Show Highlights / Day 2

Saturday 16 February 2013

Catwalk Reports from The LFW Daily
Today's reports by Nicola Copping, editor in chief of my-wardrobe.com.

CLEMENTS RIBEIRO

You know you’re in for a treat when a designer declares his love for creating tension, as did Inacio Ribeiro of the design duo Clements Ribeiro, after a show replete with seemingly incongruous elements combined in mind- boggling harmony. So streetwear influences, such as baggy wool skater shorts, joined softer folkloric knits and beautiful gem-encrusted collars. Bold floral prom dresses, peplums and pencil skirts – in a print inspired by the designers’ recent trip to Brazil – appeared alongside a swathe of glimmering gold and bronze French brocade on skinny trousers and sweatshirts, while every outfit came with flat and adorably punky winklepickers.

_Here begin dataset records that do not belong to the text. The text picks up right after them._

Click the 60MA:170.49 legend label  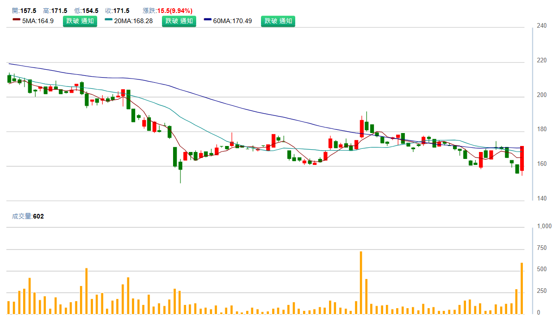click(x=233, y=21)
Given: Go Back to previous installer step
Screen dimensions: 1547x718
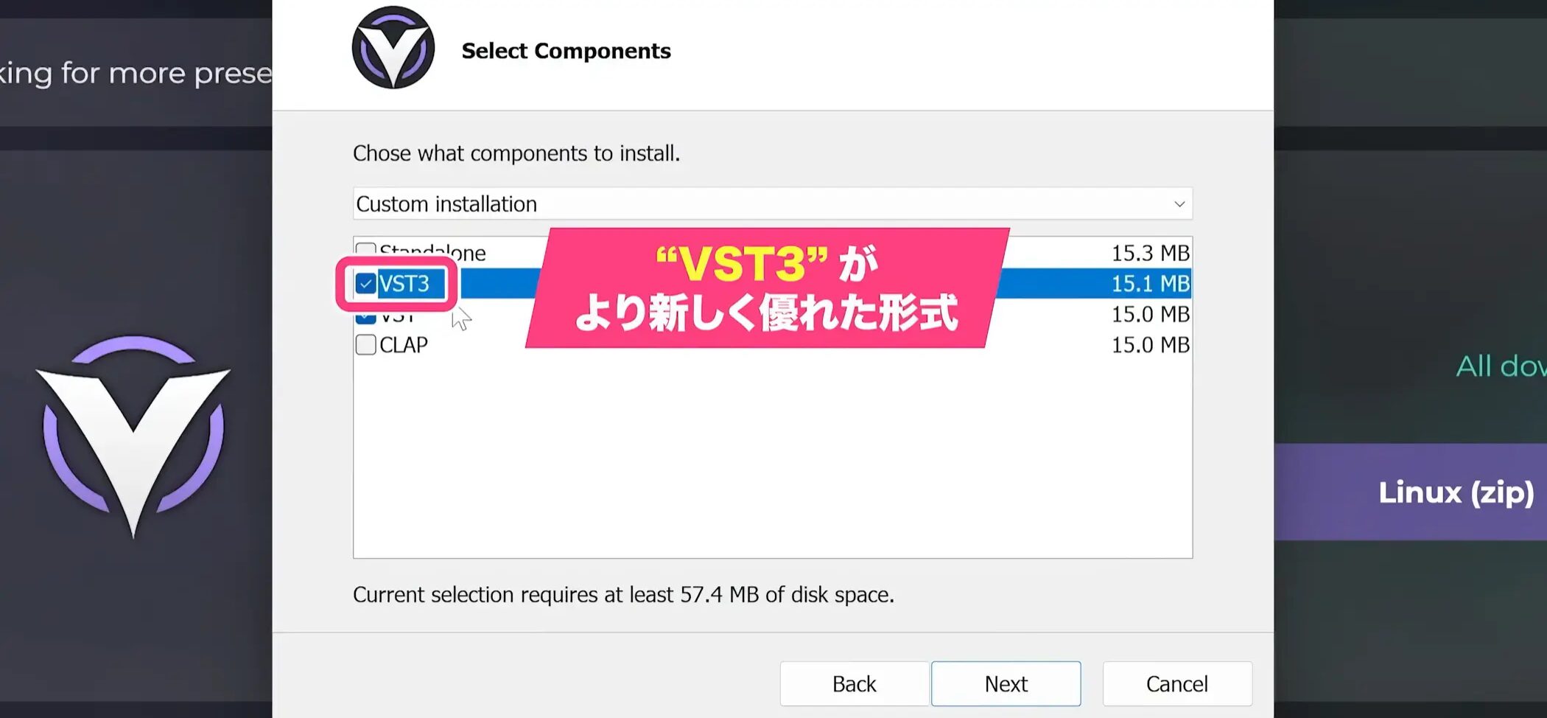Looking at the screenshot, I should (854, 684).
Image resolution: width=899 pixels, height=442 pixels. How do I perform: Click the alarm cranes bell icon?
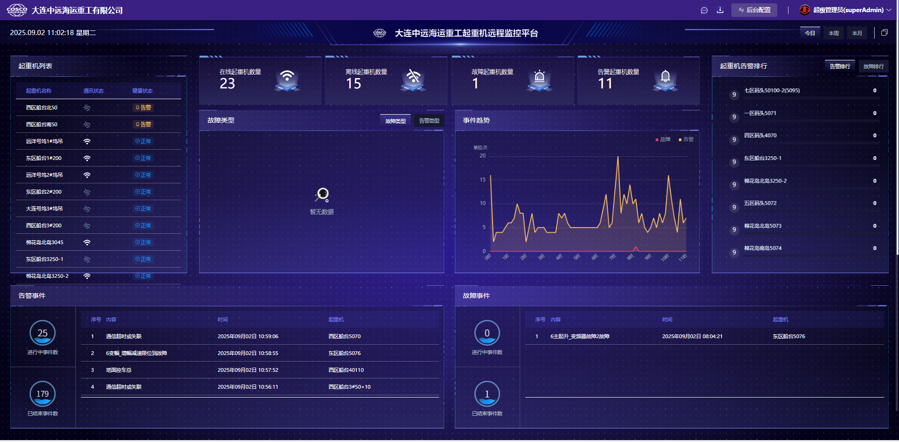pyautogui.click(x=665, y=79)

But it was the glee with which the pair reintroduced a trademark leitmotif – “We got really fixed on the idea of using mini kilts!” said an excitable Ribeiro backstage – that characterised the playfulness of the blend. Streetmeets South America; lace meets metallic brocade; punk meets glittering embellishment – Clements Ribeiro had it all in the mix.

JULIEN MACDONALD

What do you get when you combine a Renaissance palazzo, The Saturdays, gown after sequin-encrusted gown and a Viva Las Vegas soundtrack? It can only be the return of the perma-tanned, viper-tongued Britain & Ireland’s Next Top Model judge Julien Macdonald to the London Fashion Week schedule. Of course, he was true to his inimitable form, enthusing about a recent trip to Las Vegas, “People partied night and day. My girl is the party girl, but the grunge-deluxe version. It’s five o’clock in the morning, she’s had a cocktail, her make-up is smudged, but she doesn’t care – she’s young and she’s having fun.” And so she sparkled on the catwalk, in a skin-tight, thigh- grazing silver mini-dress; she sashayed in a multitude of metallic fringing; she wore lattice-effect cocktailwear exposing strips of suntanned skin. Then she emerged in Ziggy Stardust jumpsuits laced with black embellishment, and finally a nude leotard with red tassels and sequins in all the right places. It’s like he’s never been away.

MARQUES'ALMEIDA
Question: what does a Nineties grunge girl who refuses to don anything but denim wear to the ball? Marques’Almeida had the answer as they forced themselves out of their street-style comfort zone and into the terrifying world of traditional evening wear. It sounded a challenge too far for the subversive label, celebrated for its slash-and-fray denim. But as the Newgen-sponsored pair took the key ballgown motifs of below-the-waist volume, jewel tones, flowing trains and raw silk and moulded them into their style – bulbous oversized palazzo pants; jeans worn long, ripped and trailing with mini trains over white trainers (“I remember wearing boot-cut trousers that were so long they trailed on the floor,” said Marta Marques); and provocatively slashed double denim, with a luxe smattering of sheepskin and dyed pony-hair – they created quite the modernist take on glamour. “We wanted to stick with our girl, but cater for all the different events she has to go to,” said Paulo Almeida. Now our grungy Cinderella really can go to the ball.

MOSCHINO CHEAP AND CHIC
Pink and punk may not be the most natural-sounding bedfellows but, according to Moschino Cheap and Chic, they’re next season’s match made in fashion heaven. By taking the fundamentals of the punk era – think spiky studs, angry graffiti, rock-star jackets and safety pins – and adding a more saccharine touch in the form of sharp frills on the hemlines of skimpy bright pink silk shifts, rhinestones on soft knits, leopardskin swing coats and a playful bass guitar-shaped cross-body bag, they cast a new, frothier (and undoubtedly post-rehab) vision of punk icons Sid and Nancy. While there were standout elements – the expertly cut leopardskin tuxedo suit and the studded skinny black trousers (a nice new take on studs), to name two – casting punk in an unapologetically pretty light seemed to sap most of the movement’s anti-establishment allure. Mainstream was what punk rebelled against. Goodness knows what Sid and Nancy would have made of bright pink.